Setting up an AWS CDK GitHub Actions pipeline for a Spring Boot app

I'd like to discuss what I've learned in Chapter 1 of the Stratospheric book.

In the repository stratospheric-dev/hello-stratospheric, you can check all the parts of the pipeline.

The repository consists of three major areas:

  • GitHub Actions for workflows.
  • AWS CDK to manage AWS resources.
  • Spring Boot (Docker) for publishing a new image.

GitHub Actions pipeline overview

For the pipeline, GitHub Actions can be used. There are many ways it can be organized, but in general, we want to have an automated deployment into a staging environment when a branch is merged. For changing the repository or network stack, it is fine to trigger them manually via a workflow.

Here's what it might look like. (Examples are from the Stratospheric demo repository)

Manual Steps:

  1. Bootstrap AWS CDK.
  2. Create the AWS CDK repository stack (ECR) for a specific app.
  3. Created the AWS CDK network stack (VPC, IGW, ELB, ECS).

01-bootstrap.yml
02-create-environment.yml

Automated Steps (on branch merge):

  1. Test and build the Spring Boot app.
  2. Create and push a Docker image into the AWS CDK repository stack.
  3. Deploy the AWS CDK service stack.

03-build-and-deploy.yml

As we can see, the node.js npm is executing the AWS CDK, making the GitHub Actions configuration files quite easy to read.

AWS CDK overview

The AWS CDK project can be found in main/cdk. It uses Node.js package.json file to expose available deployments, and cdk.json to provide parameters.

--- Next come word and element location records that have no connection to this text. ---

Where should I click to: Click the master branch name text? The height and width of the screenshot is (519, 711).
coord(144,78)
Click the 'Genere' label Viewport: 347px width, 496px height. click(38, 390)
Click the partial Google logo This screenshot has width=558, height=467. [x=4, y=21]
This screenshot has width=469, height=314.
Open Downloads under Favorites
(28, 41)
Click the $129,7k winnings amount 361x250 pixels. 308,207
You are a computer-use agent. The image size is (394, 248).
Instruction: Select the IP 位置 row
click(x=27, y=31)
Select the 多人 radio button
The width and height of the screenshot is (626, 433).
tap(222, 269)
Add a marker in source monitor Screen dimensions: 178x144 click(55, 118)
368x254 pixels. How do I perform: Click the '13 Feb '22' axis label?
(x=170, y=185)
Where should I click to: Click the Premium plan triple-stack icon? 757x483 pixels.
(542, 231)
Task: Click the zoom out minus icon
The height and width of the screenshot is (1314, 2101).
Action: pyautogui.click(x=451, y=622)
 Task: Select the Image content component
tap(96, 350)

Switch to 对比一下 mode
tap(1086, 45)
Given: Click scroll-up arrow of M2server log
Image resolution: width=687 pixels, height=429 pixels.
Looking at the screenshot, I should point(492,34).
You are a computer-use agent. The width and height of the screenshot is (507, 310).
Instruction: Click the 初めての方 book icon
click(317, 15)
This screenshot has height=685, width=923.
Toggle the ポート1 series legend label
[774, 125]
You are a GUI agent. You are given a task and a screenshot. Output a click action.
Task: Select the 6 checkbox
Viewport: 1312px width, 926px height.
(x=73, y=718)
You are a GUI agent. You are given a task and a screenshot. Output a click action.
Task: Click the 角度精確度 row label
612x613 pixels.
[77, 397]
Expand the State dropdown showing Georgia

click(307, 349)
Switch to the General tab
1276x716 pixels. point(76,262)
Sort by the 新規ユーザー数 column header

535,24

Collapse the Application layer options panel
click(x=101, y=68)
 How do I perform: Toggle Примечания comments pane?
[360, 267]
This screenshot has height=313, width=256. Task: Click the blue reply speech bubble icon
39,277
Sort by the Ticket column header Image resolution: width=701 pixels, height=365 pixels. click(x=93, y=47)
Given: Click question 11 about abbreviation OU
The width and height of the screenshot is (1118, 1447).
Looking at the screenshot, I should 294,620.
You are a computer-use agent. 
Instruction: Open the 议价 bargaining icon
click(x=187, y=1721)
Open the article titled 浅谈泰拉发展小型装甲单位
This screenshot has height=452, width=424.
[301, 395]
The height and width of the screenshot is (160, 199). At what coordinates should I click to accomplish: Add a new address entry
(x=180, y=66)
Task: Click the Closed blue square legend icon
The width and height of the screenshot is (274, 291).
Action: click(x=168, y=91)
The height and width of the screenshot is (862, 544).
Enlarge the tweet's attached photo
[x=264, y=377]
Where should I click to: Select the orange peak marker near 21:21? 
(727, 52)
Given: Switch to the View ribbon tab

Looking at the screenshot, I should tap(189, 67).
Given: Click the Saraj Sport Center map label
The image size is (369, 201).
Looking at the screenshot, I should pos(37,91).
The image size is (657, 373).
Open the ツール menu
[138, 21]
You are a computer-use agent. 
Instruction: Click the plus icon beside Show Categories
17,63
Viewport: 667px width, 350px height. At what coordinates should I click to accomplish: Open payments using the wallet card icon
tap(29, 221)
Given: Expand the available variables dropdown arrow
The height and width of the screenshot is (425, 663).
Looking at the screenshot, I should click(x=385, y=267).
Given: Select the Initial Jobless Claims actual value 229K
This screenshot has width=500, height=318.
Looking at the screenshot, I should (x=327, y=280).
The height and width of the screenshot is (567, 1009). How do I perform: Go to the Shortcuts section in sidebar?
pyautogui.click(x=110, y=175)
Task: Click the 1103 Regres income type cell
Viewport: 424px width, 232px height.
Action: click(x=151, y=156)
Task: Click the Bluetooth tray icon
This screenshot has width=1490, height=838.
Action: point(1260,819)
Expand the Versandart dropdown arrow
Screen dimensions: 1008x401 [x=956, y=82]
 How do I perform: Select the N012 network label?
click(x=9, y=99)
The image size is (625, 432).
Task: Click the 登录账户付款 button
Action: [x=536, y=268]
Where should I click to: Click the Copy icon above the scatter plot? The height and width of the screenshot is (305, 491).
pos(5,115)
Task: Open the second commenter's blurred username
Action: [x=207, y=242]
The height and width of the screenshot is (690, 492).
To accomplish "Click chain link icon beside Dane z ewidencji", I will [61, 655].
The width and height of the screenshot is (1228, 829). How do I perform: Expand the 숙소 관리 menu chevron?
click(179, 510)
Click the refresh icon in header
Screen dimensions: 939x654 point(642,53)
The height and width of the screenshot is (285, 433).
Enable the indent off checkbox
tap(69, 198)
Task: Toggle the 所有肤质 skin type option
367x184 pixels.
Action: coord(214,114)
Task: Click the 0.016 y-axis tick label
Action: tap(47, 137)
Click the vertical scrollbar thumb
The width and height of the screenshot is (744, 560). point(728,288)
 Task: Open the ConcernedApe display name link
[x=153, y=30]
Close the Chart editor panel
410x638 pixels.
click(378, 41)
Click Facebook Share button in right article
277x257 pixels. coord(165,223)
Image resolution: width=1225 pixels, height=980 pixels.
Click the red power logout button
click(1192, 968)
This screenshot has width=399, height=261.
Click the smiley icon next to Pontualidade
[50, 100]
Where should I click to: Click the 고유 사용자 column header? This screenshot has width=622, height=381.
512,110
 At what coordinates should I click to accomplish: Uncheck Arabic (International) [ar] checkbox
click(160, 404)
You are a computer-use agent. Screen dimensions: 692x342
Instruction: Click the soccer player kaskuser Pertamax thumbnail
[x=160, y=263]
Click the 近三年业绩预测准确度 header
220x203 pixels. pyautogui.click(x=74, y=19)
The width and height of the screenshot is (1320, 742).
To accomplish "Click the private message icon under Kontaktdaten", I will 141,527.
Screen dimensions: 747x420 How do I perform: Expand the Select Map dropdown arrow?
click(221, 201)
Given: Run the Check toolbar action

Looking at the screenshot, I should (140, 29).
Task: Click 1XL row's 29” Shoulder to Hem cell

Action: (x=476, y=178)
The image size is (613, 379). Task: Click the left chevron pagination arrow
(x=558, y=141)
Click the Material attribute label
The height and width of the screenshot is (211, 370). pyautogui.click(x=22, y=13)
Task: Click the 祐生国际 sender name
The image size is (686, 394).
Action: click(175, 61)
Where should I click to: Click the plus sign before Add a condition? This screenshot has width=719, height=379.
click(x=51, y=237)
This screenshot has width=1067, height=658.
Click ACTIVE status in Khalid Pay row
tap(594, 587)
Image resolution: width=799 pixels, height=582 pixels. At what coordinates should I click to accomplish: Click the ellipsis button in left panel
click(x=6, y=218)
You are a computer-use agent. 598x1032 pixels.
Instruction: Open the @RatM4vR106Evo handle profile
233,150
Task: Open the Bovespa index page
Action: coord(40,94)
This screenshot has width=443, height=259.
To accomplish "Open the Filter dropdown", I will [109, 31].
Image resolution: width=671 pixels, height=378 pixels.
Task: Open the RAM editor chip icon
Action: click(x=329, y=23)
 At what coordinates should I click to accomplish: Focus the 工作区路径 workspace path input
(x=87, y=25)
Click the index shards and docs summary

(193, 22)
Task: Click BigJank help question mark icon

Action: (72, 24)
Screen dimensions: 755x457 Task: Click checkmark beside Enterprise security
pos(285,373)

One interesting feature of ASW CDK is the ability to abstract and encapsulate deployment code into a construct library, which can be reused in different projects and teams.

The stratospheric-dev/cdk-constructs library will be used to import the DockerRepository, Network, ApplicationEnvironment, and Service constructs inside Java files which will create a single or multiple grouped AWS resources.

Spring Boot overview

Two things need to happen for the Spring Boot app.

First, the test and build steps need to produce a jar file, and then the docker image must be created, tagged, and pushed into ECR.

  1. Test and build the app.
  2. Create the docker image. Dockerfile
  3. Tag the images and push them to ECR.

Conclusion

This is a rough outline of the steps needed for an automated AWS CDK pipeline. The hardest part is the AWS CDK, where knowledge of individual resources, settings, and how they integrate together is important for a successful deployment.

As a side note, Cantrill - AWS Certified Solutions Architect - Associate (SAA-C03) is an excellent resource to get started with AWS, either to prepare for the exam or to gain general AWS knowledge.